La artista Juliana Notari hace, desde hace al menos dos décadas, un trabajo muy consistente en la intersección entre lo femenino y la violencia. Esta vez llamó a la vagina gigante Diva y la definió como una “vulva/herida”. El 31 de diciembre, cuando anunció la obra que pasó 11 meses esculpiendo para la Usina de Arte, un parque artístico-botánico de la ciudad de Água Preta, en Pernambuco, sufrió un ataque brutal en las redes sociales. Solo en Facebook, la publicación ya ha recibido 27.000 comentarios, algunos de ellos reducidos a agresiones. Por romper la rutina diaria y atravesarla, la artista fue atacada violentamente. La reacción ya forma parte de la obra. Los machos que tienen miedo del coño convocaron incluso un “pajazo” por las redes sociales. La vagina de Notari, nuestra Diva, ya ha entrado en la historia de las vaginas que perturban el mundo con su potencia.

## Material extraído
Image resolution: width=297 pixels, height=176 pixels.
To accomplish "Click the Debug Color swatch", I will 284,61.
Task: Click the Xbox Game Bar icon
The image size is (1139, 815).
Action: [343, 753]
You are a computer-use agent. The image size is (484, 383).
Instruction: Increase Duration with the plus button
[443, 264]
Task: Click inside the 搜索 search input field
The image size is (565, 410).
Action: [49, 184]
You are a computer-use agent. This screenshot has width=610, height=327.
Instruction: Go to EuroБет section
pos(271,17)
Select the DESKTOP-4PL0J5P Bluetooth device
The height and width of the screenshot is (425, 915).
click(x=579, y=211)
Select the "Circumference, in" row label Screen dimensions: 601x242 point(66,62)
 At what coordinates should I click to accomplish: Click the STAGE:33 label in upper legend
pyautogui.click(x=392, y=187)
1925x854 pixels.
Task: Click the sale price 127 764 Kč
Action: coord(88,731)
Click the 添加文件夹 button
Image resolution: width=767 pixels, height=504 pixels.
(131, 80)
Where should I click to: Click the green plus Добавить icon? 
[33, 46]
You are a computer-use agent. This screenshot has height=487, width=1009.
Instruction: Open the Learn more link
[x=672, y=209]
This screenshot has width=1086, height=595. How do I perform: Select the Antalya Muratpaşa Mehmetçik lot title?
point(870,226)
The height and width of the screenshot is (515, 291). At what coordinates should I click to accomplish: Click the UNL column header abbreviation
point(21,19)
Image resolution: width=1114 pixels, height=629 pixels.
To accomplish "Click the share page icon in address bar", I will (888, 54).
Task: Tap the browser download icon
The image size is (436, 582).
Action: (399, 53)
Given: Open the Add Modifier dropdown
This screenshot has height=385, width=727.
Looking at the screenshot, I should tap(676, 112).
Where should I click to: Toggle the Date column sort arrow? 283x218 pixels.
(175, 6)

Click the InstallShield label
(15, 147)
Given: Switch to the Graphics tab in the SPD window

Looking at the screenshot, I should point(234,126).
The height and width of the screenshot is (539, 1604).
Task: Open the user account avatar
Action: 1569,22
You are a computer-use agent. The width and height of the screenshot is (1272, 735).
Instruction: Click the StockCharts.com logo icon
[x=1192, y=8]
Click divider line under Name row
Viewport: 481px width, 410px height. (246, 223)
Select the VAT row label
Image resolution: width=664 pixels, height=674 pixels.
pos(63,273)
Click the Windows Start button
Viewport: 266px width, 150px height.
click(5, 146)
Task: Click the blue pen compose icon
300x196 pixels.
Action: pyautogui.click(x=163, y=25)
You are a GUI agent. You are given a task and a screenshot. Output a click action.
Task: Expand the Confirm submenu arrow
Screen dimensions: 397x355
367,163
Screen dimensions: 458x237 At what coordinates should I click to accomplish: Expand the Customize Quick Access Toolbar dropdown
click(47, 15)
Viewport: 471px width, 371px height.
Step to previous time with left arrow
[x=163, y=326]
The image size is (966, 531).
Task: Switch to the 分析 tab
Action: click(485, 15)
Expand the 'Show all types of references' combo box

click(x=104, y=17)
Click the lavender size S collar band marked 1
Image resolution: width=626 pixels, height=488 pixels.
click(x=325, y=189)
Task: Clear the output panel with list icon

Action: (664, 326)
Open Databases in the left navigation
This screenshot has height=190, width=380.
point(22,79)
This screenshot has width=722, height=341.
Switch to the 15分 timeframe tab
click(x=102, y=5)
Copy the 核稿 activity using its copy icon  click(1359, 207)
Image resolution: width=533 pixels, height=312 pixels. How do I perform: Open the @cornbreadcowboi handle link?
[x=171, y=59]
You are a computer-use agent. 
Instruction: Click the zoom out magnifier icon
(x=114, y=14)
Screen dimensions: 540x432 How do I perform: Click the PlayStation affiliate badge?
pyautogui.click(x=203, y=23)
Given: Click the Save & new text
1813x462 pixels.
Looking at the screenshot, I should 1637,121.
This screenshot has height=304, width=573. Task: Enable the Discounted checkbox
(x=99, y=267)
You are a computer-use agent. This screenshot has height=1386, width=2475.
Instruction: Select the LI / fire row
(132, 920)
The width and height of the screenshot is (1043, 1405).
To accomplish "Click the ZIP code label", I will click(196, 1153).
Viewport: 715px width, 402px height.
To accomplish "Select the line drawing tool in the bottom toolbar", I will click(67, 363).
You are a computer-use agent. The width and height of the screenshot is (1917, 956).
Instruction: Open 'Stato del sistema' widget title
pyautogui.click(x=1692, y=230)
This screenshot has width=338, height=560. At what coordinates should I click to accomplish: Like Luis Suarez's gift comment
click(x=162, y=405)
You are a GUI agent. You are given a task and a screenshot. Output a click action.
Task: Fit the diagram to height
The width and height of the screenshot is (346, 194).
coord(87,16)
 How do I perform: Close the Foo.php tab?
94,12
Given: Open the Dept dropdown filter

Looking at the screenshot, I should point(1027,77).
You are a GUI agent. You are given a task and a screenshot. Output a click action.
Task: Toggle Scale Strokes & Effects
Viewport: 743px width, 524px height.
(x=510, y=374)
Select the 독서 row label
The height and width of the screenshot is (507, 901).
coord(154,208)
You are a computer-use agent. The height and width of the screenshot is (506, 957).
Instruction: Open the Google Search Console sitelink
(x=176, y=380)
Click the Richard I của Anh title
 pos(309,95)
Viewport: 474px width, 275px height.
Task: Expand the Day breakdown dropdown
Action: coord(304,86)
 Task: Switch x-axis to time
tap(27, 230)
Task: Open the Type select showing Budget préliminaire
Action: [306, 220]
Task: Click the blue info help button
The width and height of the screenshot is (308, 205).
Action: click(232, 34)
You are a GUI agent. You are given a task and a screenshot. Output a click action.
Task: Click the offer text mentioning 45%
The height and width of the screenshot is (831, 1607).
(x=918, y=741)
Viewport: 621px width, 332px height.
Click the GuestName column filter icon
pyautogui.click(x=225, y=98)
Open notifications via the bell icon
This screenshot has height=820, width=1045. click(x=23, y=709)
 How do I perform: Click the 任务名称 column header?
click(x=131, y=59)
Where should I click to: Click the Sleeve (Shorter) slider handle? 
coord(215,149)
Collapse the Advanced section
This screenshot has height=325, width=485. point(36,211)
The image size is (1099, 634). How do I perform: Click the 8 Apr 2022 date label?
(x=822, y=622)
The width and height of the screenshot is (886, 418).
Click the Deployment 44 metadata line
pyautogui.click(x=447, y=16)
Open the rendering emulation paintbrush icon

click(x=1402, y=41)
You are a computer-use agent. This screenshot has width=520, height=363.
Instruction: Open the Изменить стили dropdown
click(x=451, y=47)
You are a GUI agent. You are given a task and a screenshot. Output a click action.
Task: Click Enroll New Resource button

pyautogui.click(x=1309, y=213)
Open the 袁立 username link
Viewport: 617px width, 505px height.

## Consigna 1
En el fragmento sobre la obra Diva de Juliana Notari, ¿cuántos meses dedicó la artista a esculpir la obra?
## Consigna 2
Transcriba del fragmento sobre la obra Diva de Juliana Notari todo lo que va desde "La artista Juliana" hasta "con su potencia.".
## Consigna 3
Retome el fragmento sobre la obra Diva de Juliana Notari y continúe su redacción desde donde termina.

## Resultado del ejercicio 1
11 meses.

## Resultado del ejercicio 2
La artista Juliana Notari hace, desde hace al menos dos décadas, un trabajo muy consistente en la intersección entre lo femenino y la violencia. Esta vez llamó a la vagina gigante Diva y la definió como una “vulva/herida”. El 31 de diciembre, cuando anunció la obra que pasó 11 meses esculpiendo para la Usina de Arte, un parque artístico-botánico de la ciudad de Água Preta, en Pernambuco, sufrió un ataque brutal en las redes sociales. Solo en Facebook, la publicación ya ha recibido 27.000 comentarios, algunos de ellos reducidos a agresiones. Por romper la rutina diaria y atravesarla, la artista fue atacada violentamente. La reacción ya forma parte de la obra. Los machos que tienen miedo del coño convocaron incluso un “pajazo” por las redes sociales. La vagina de Notari, nuestra Diva, ya ha entrado en la historia de las vaginas que perturban el mundo con su potencia.

## Resultado del ejercicio 3
Elijo encontrarme con la vulva herida a partir de la confrontación entre el acto de Bolsonaro y la obra de arte de Notari. Quizás porque la obscenidad de Bolsonaro, en un momento en que la pandemia vuelve a agravarse en Brasil, nos hirió nada más irrumpir 2021. Calculadamente, hizo su demostración de fuerza para mostrar quién manda y enterrar las ilusiones de que el cambio de año podría interrumpir el ejercicio del mal. Bolsonaro es el presidente. Y, al ser el presidente, no hay nadie más responsable que él para dirigir Brasil durante la mayor crisis sanitaria en un siglo. Y él nos ha llevado a la muerte con la complicidad de millones de brasileños.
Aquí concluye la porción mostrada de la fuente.